This was a wonderful link. It’s true; as the months have gone on I’ve stopped doing as much for my mom. Part of it is that she pushes me away, and doesn’t like anyone doing anything for her. And it gets tiring always fighting that battle.
Part of that though is that I got pregnant and I want to focus on a little joy too, not just on cancer. As upset as I am, it’s hardly the baby’s fault that my mom is sick and that she is being born during a time of fear, uncertainty, and grief for me. I have to keep in mind that the baby is sharing my body and brain right now.

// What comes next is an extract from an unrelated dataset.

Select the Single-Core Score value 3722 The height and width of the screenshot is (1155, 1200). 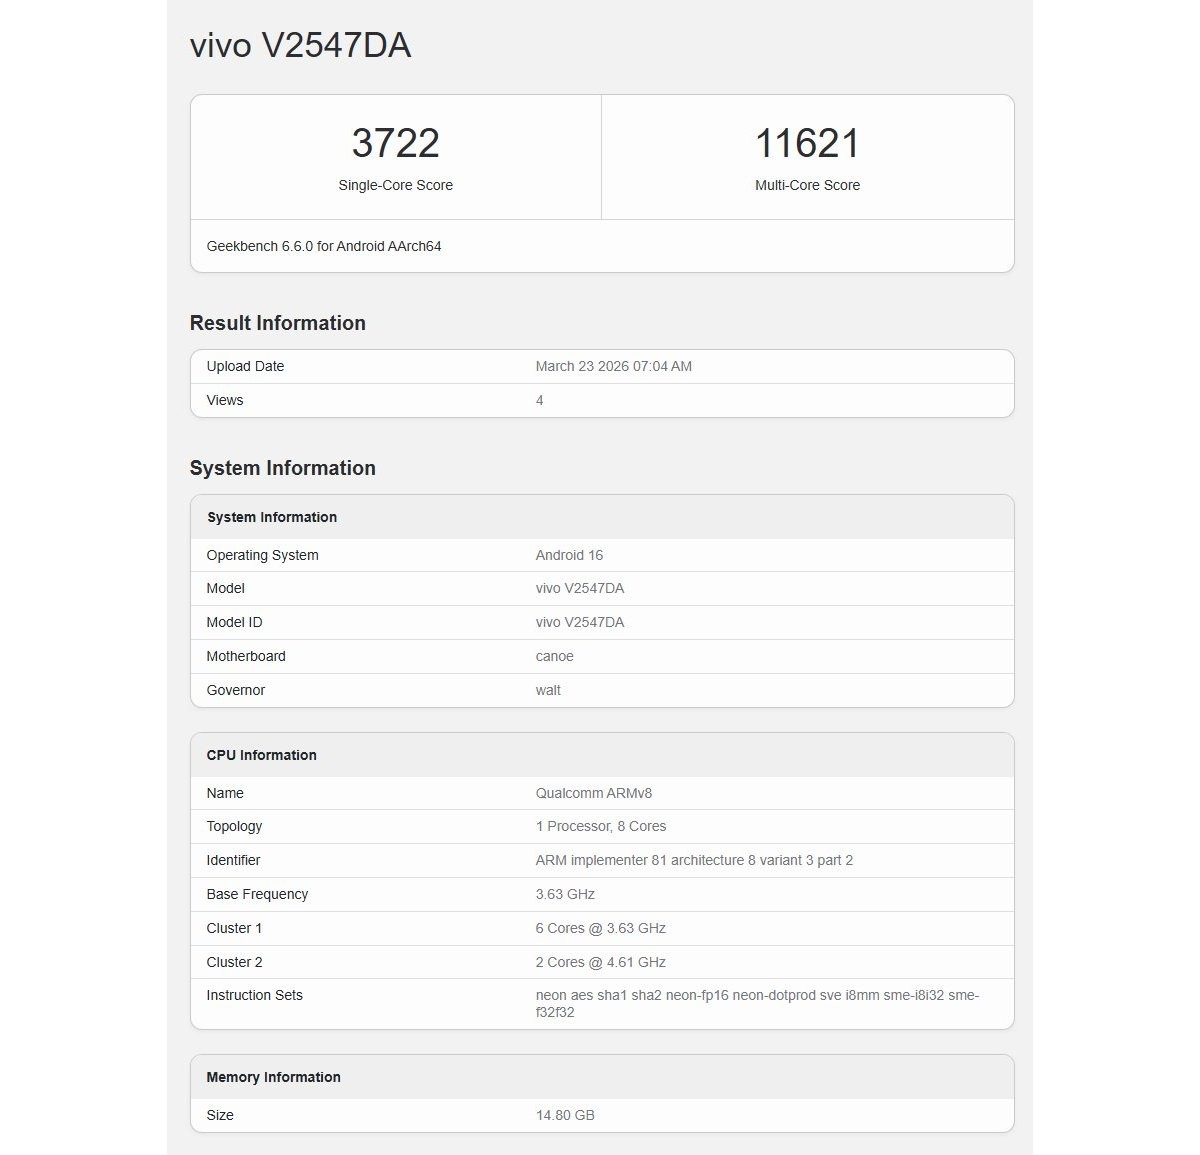tap(396, 144)
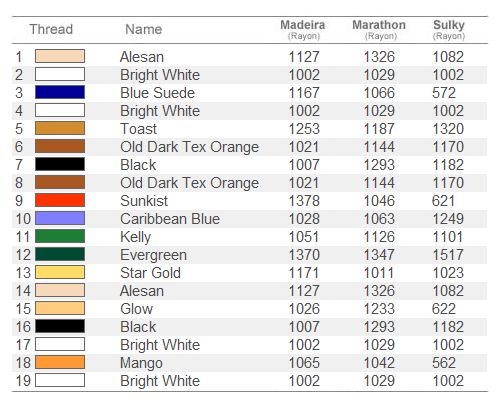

Here is a fascinating quote from the article:
Reflecting back, I think I subconsciously started staging my friends in the same way cancer is staged. A Stage I friend is the best you can get, checking in with you a lot, offering support, honest support and just bringing you things even when you say you are fine. A Stage II friend checks in periodically and is that one that you can go to when you’re feeling rotten and truly be honest with. A Stage III friend is on the periphery — they know what you’re dealing with, but they can’t handle it themselves, so they treat you uber-normally. They’re the friends you can go to when you want to feel normal, but you know they have no idea what you’re dealing with. A Stage IV friend is the worst, as they have basically just checked out since you told them you were sick.
I’d add one more category; people who are like I used to be and just have no idea whatsoever about cancer.